Talk to baby's pediatrician if (s)he:

 

- Doesn’t try to get things that are in reach

- Shows no affection for caregivers

- Doesn’t respond to sounds around him

- Has difficulty getting things to mouth

- Doesn’t make vowel sounds (“ah”, “eh”, “oh”)

- Doesn’t roll over in either direction

- Doesn’t laugh or make squealing sounds

- Seems very stiff, with tight muscles

- Seems very floppy, like a rag doll

 

9 months

 

What most babies do at this age:

 

• May be afraid of strangers

• May be clingy with familiar adults

• Has favorite toys

• Understands “no”

• Makes a lot of different sounds like “mamamama” and “bababababa”

• Copies sounds and gestures of others

• Uses fingers to point at things

• Watches the path of something as it falls

• Looks  for things he sees you hide

• Plays peek-a-boo

• Puts things in her mouth

• Moves things smoothly from one hand to the other

• Picks up things like cereal o’s between thumb and index finger

• Stands, holding on

• Can get into sitting position

• Sits without support

• Pulls to stand

• Crawls

 

Talk to baby's pediatrician if (s)he:

 

- Doesn’t bear weight on legs with support

- Doesn’t sit with help

- Doesn’t babble (“mama”, “baba”, “dada")

- Doesn’t play any games involving back-and-forth play

- Doesn’t respond to own name

- Doesn’t seem to recognize familiar people

- Doesn’t look where you point

- Doesn’t transfer toys from one hand to the other

 

1 year

 

What most babies do at this age:

 

• Is shy or nervous with strangers

• Cries when mom or dad leaves

• Has favorite things and people

• Shows fear in some situations

• Hands you a book when he wants to hear a story

• Repeats sounds or actions to get attention

• Puts out arm or leg to help with dressing

• Plays games such as “peek-a-boo” and “pat-a-cake”
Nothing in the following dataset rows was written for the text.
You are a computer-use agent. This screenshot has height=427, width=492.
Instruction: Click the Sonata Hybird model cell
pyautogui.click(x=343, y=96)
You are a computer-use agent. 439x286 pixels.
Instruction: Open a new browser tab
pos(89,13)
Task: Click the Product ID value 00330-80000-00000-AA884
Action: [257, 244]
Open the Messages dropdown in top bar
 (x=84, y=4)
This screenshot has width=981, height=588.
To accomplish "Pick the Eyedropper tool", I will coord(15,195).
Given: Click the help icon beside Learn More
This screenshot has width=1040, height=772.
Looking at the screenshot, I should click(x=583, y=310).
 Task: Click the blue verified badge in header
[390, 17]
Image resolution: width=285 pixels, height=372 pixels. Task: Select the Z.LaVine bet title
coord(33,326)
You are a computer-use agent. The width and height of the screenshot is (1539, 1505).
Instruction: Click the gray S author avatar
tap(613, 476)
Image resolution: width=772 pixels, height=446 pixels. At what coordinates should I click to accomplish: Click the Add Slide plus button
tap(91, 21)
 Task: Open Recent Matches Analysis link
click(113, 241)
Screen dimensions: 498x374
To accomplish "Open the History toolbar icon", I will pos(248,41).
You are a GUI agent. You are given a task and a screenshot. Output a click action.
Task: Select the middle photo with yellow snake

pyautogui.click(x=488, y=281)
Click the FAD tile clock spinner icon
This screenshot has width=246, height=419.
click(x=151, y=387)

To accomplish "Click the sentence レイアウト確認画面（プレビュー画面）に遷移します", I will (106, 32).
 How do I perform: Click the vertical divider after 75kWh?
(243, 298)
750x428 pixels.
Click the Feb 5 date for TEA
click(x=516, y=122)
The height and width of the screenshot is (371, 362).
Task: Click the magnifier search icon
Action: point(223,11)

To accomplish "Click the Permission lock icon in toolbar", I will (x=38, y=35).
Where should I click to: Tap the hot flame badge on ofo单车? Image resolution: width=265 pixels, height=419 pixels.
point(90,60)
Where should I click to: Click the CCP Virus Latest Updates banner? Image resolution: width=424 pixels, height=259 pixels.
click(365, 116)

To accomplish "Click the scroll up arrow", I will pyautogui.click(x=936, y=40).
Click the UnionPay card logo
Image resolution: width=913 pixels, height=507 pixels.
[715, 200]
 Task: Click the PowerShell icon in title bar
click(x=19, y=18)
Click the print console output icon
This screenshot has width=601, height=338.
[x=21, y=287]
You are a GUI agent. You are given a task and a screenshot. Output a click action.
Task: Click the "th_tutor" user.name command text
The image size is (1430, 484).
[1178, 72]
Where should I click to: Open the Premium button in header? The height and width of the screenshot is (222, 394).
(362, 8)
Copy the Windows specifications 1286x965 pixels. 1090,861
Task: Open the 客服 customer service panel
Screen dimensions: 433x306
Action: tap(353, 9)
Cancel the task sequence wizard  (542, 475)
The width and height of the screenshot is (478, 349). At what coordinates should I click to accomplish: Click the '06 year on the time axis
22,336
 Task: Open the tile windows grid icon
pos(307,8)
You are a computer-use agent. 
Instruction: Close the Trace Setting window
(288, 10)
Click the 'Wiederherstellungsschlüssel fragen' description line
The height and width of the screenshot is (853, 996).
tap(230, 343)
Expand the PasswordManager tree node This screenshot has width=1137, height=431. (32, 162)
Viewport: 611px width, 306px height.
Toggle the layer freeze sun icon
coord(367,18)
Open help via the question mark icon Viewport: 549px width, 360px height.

• Responds to simple spoken requests

• Uses simple gestures, like shaking head “no” or waving “bye-bye”

• Makes sounds with changes in tone (sounds more like speech)

• Says “mama” and “dada” and exclamations like “uh-oh!”

• Tries to say words you say

• Explores things in different ways, like shaking, banging, throwing

• Finds hidden things easily

• Looks at the right picture or thing when it’s named

• Copies gestures

• Starts to use things correctly; for example, drinks from a cup, brushes hair

• Bangs two things together

• Puts things in a container, takes things out of a container

• Lets things go without help

• Pokes with index (pointer) finger

• Follows simple directions like “pick up the toy”

• Gets to a sitting position without help

• Pulls up to stand, walks holding on to furniture (“cruising”)

• May take a few steps without holding on

• May stand alone

 

Talk to baby's pediatrician if (s)he:

 

- Doesn’t crawl

- Can’t stand when supported

- Doesn’t search for things that she sees you hide

- Doesn’t say single words like “mama” or “dada”

- Doesn’t learn gestures like waving or shaking head

- Doesn’t point to things

- Loses skills he once had

 

 

 

 

 

 

*This article contains general information only and is not intended to replace advice from a qualified health professional.